Activity — Among the entries that follow, find every line with the word "width" and list it.

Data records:
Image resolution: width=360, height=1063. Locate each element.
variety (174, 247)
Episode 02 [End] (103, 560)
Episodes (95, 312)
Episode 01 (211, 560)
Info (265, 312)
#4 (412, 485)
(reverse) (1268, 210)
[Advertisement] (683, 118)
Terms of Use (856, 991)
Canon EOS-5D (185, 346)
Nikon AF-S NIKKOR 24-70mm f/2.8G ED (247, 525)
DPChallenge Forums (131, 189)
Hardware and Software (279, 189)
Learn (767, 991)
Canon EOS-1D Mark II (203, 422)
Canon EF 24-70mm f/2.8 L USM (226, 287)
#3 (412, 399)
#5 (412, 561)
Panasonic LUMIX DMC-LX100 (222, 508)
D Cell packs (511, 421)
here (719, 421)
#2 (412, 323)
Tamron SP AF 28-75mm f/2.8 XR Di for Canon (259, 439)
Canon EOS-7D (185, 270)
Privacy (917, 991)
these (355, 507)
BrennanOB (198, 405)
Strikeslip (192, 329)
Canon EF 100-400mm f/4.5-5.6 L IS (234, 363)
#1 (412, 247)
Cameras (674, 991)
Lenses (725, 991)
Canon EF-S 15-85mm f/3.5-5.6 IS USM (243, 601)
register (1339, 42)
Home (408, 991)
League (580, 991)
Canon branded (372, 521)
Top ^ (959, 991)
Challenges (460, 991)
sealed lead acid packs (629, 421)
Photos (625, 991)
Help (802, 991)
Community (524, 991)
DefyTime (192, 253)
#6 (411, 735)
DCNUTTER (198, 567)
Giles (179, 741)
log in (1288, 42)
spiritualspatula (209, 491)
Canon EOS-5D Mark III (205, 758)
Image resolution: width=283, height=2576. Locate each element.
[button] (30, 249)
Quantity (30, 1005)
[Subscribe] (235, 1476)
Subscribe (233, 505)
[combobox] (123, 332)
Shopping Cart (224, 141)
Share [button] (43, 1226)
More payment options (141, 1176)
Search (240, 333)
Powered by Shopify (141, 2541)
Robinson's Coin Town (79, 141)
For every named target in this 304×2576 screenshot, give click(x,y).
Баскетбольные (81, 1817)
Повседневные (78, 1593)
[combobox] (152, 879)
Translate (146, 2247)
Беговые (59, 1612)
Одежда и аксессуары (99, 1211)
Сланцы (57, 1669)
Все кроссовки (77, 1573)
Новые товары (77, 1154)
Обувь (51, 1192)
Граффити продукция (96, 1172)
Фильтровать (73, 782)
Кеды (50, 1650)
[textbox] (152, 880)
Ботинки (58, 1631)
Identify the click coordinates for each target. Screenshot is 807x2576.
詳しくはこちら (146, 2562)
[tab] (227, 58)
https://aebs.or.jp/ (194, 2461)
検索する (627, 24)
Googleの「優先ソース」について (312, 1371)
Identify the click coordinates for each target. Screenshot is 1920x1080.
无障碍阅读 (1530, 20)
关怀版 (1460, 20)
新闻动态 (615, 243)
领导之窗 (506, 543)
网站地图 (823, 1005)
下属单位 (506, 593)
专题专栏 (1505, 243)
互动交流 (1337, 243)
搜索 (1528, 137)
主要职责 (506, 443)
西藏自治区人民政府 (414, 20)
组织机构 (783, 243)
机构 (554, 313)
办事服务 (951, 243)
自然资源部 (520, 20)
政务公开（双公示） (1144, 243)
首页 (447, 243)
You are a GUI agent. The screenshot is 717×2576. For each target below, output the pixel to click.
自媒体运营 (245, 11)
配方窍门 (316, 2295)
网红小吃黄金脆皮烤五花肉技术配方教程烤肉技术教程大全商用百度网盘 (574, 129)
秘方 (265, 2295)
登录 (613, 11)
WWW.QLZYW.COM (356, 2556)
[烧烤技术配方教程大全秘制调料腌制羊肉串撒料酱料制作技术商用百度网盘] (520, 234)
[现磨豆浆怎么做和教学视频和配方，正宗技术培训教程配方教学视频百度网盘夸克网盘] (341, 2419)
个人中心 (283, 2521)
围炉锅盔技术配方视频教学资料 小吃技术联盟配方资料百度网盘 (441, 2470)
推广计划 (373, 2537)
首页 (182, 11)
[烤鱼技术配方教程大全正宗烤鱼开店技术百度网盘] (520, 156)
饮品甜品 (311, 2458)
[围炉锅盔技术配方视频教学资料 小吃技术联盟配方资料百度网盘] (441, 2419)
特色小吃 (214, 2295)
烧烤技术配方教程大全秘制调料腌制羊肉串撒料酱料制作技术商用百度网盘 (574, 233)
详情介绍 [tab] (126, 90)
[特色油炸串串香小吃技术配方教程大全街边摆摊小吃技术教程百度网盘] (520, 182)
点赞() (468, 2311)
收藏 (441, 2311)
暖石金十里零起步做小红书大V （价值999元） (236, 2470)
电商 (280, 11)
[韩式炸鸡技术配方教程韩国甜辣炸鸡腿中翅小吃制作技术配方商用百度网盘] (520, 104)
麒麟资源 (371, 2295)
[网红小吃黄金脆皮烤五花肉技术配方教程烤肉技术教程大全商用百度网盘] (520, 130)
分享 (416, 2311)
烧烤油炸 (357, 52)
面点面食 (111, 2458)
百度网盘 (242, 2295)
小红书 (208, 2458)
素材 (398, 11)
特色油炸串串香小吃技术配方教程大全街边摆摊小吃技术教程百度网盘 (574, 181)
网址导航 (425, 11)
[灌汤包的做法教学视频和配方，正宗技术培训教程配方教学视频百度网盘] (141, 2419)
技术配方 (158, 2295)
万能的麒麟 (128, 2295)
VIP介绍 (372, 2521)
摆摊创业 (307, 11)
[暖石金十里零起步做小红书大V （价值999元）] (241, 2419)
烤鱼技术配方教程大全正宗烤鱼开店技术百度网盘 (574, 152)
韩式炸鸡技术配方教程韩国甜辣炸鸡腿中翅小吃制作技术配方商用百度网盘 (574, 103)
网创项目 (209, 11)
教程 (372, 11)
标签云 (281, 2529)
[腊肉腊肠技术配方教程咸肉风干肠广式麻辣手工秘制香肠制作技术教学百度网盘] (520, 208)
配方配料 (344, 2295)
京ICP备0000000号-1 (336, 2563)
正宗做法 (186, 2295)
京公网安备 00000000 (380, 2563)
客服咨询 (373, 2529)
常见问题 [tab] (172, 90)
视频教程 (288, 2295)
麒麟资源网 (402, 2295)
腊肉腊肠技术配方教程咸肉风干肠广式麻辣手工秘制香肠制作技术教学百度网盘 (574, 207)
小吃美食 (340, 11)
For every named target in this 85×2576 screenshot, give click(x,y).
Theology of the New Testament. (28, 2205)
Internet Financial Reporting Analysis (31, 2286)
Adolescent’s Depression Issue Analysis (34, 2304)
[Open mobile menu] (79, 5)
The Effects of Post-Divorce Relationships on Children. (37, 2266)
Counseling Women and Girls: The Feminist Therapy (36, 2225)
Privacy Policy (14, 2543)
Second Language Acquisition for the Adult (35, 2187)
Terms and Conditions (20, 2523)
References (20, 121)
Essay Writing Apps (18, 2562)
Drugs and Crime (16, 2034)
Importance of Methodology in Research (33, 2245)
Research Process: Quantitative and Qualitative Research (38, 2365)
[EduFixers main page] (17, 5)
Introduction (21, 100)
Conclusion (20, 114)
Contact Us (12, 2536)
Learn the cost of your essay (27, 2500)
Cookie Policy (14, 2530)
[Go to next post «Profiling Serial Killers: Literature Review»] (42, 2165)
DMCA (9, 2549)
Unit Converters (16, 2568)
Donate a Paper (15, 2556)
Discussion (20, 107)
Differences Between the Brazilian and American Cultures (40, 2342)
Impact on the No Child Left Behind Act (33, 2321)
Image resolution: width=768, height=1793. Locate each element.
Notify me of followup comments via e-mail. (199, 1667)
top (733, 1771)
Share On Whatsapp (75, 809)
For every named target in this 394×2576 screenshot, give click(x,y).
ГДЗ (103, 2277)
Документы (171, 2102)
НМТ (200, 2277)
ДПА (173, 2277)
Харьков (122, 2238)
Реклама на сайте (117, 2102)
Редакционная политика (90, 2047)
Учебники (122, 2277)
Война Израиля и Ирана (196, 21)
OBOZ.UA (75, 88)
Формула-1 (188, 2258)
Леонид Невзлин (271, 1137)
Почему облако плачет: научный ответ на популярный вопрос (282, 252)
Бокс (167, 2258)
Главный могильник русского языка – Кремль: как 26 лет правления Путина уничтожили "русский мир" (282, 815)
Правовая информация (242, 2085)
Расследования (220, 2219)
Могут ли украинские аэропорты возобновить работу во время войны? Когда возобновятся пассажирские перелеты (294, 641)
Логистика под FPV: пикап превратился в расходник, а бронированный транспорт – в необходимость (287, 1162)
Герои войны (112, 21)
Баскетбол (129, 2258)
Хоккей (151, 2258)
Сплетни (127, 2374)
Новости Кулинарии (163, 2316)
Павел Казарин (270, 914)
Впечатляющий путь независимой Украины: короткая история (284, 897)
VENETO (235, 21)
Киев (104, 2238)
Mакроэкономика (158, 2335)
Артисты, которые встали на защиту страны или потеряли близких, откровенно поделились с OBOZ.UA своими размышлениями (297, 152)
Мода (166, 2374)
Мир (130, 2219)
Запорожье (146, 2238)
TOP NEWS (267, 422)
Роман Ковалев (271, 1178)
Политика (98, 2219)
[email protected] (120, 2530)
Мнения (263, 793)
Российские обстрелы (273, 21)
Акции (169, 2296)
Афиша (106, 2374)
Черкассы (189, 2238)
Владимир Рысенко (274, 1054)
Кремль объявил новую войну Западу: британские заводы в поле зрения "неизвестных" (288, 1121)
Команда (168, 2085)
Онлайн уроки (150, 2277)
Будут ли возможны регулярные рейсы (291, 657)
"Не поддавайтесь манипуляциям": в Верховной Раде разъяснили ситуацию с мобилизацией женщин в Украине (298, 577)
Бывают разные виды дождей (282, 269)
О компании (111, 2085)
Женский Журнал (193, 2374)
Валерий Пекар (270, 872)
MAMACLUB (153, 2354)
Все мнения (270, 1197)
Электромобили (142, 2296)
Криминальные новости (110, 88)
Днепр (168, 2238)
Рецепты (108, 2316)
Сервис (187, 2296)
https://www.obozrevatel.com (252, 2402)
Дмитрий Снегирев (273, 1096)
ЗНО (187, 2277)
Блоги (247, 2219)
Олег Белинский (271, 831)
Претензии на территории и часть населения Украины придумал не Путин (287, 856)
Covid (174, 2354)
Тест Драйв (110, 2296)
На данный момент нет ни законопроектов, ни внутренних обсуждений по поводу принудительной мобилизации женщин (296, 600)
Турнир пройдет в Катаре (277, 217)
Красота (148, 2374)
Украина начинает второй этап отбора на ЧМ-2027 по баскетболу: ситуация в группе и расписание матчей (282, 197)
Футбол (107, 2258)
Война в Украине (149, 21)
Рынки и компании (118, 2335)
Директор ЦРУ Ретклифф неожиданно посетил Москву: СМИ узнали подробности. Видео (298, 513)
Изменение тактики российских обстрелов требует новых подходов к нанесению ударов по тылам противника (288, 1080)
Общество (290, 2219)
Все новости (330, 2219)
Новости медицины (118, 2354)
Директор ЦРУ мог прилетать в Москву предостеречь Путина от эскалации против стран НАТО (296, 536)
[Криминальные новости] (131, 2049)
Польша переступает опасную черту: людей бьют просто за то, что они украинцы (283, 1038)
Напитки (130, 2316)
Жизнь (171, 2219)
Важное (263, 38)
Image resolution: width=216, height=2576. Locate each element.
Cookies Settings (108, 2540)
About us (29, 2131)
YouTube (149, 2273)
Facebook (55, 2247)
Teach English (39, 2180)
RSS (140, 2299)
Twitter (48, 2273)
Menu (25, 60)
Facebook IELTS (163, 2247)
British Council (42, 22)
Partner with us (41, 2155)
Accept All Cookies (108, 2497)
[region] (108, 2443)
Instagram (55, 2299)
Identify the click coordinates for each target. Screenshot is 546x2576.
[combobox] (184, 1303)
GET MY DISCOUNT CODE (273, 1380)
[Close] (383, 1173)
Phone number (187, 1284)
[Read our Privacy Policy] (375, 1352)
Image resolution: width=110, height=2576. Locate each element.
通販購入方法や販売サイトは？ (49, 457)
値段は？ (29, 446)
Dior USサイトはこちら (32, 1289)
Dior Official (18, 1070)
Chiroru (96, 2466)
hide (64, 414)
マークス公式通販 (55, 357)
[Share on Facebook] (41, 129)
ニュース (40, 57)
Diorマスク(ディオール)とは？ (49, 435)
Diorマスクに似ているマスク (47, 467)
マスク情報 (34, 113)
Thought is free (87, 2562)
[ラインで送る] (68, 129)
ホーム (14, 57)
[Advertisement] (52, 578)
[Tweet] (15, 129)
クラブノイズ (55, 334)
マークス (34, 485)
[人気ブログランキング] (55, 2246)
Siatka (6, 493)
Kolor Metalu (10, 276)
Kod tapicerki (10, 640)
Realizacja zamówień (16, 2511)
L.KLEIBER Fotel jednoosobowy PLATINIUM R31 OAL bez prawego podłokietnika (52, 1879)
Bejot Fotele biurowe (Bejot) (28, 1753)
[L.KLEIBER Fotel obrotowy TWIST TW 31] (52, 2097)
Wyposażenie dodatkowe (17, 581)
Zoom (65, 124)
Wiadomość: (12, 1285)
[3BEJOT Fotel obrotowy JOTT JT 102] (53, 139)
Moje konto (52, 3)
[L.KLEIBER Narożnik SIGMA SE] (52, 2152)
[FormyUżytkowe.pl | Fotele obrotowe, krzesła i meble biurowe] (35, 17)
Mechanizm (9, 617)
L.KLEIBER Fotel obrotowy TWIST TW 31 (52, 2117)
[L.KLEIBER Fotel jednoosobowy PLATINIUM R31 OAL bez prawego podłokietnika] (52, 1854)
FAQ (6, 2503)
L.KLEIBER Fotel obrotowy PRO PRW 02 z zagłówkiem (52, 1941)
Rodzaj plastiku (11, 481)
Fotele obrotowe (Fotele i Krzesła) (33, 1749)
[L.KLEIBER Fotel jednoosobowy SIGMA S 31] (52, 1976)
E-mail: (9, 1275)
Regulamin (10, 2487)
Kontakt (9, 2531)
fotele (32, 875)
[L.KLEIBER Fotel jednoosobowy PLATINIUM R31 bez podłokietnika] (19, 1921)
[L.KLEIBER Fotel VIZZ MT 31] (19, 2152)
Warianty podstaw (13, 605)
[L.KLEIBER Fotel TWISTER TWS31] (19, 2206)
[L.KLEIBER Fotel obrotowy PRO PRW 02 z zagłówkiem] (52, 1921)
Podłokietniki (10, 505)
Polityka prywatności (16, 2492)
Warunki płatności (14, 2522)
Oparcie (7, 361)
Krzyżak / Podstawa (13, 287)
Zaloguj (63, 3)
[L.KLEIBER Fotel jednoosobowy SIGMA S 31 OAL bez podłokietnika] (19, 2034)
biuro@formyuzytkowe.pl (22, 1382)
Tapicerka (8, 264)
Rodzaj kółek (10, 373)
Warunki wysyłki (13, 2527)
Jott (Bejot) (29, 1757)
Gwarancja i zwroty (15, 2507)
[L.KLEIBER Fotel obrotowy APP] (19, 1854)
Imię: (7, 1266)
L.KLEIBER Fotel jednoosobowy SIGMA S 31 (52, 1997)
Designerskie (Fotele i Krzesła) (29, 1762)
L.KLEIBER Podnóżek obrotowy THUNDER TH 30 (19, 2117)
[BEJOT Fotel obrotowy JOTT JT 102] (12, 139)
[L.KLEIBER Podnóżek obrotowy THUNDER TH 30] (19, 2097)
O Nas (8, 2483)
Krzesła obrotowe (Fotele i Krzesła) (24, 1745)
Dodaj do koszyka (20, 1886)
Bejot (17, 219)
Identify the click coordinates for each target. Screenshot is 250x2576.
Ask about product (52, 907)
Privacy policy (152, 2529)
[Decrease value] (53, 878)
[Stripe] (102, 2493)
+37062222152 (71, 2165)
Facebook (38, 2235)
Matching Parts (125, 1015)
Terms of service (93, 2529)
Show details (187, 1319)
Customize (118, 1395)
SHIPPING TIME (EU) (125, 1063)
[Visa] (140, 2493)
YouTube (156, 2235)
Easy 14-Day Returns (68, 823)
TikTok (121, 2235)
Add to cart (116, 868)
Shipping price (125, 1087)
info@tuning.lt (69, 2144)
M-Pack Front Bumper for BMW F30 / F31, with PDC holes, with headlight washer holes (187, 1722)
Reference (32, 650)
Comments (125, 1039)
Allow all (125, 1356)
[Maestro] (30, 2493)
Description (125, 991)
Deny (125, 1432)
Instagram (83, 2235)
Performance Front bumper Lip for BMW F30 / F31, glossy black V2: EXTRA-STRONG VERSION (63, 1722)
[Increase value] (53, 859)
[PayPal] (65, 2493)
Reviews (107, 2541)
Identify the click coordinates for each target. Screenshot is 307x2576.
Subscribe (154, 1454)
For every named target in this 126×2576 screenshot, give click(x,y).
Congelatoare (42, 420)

Solution to this exercise —
Image resolution: width=360, height=1063. Locate each element.
Image resolution: width=283, height=2576. Locate each element.
Image resolution: width=768, height=1793. Locate each element.
Image resolution: width=216, height=2576. Locate each element.
Image resolution: width=110, height=2576. Locate each element.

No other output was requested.